Она кончила — и слезы полились из ее глаз. Чжоу попытался ее успокоить:

— Не плачь. Настоящий мужчина ни за что не откажется от женщины, которую любит. Я пришлю к твоей матушке сваху, они составят брачный договор — и мы с тобой соединимся, как положено по закону.

Фанцин вытерла слезы.

— Если даже вы сделаете так, как говорите, все равно я не смогу стать вам достойной женой: ведь я не соблюла девичью честь. И никакие жертвы предкам не вернут мне ее!

Она достала из туалетного ящика небольшое зеркальце, разломила его пополам; одну половину спрятала у себя на груди, другую протянула Чжоу.

— Если счастье улыбнется нам, мы соединим эти половинки в нашу первую брачную ночь!

И еще она вручила ему шелковый веер и сказала:

— Вещица эта невелика, но в ней мое любящее сердце. Не забывайте обо мне и помните, что я вам сегодня говорила.

С этого дня каждую ночь они встречались и каждое утро расставались, и не было ночи, которую они не провели бы в объятиях друг друга.

Как-то Чжоу вдруг спохватился: «Давно уже я не видел Пэй — наверно, она беспокоится, что я так долго не возвращаюсь!» И он тут же отправился к Пэй.
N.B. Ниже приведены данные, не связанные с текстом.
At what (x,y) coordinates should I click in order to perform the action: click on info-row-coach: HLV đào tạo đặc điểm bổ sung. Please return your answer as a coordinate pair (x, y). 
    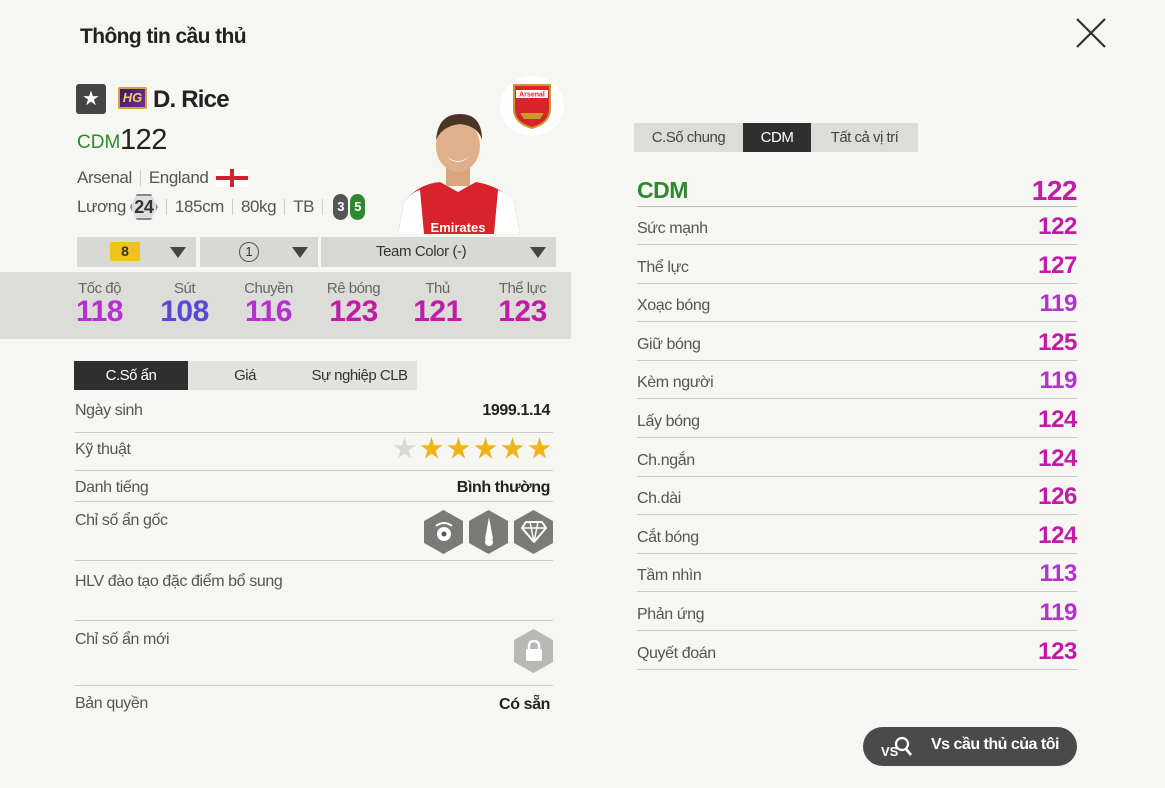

В ту ночь Фанцин долго ждала Чжоу, но так и не дождалась. Она проникла тайно в его комнату — Чжоу там не оказалось. На глаза ей попалась его сумка. Она раскрыла ее и нашла там несколько стихов, подаренных не так уж и давно любящей Пэй Тао. Прочитав стихи, она воспылала жгучей ревностью, схватила кисть и перечеркнула все листы. Потом взяла шелковый платок, написала на нем несколько строчек и вложила платок в сумку. Вот что она написала:

То отдаленнее, то ближе Напевы светляка слышны. Всю ночь висит над скатом крыши Диск покосившейся луны.
Бамбук, застывший у ступеней, Все так же строен и высок. Павлония бросает тени На занавески уголок.
О безысходное злосчастье Во мгле тишайшей из ночей! Я жду любви, я жду участья, Но нет от милого вестей.
Где бродишь ты? Стопы направил К каким друзьям, в каком краю? Иль сердце ты другой оставил, Забыв про милую свою?
И нет ни времени, ни срока, Чтобы тоска умчалась вдаль. Сижу, понурясь одиноко, И все сильней моя печаль.

На следующий день Чжоу вернулся в дом первого министра. Фанцин не высказала ему ни упрека, ни ревности, ни досады — она надеялась, что он сам повинится перед ней.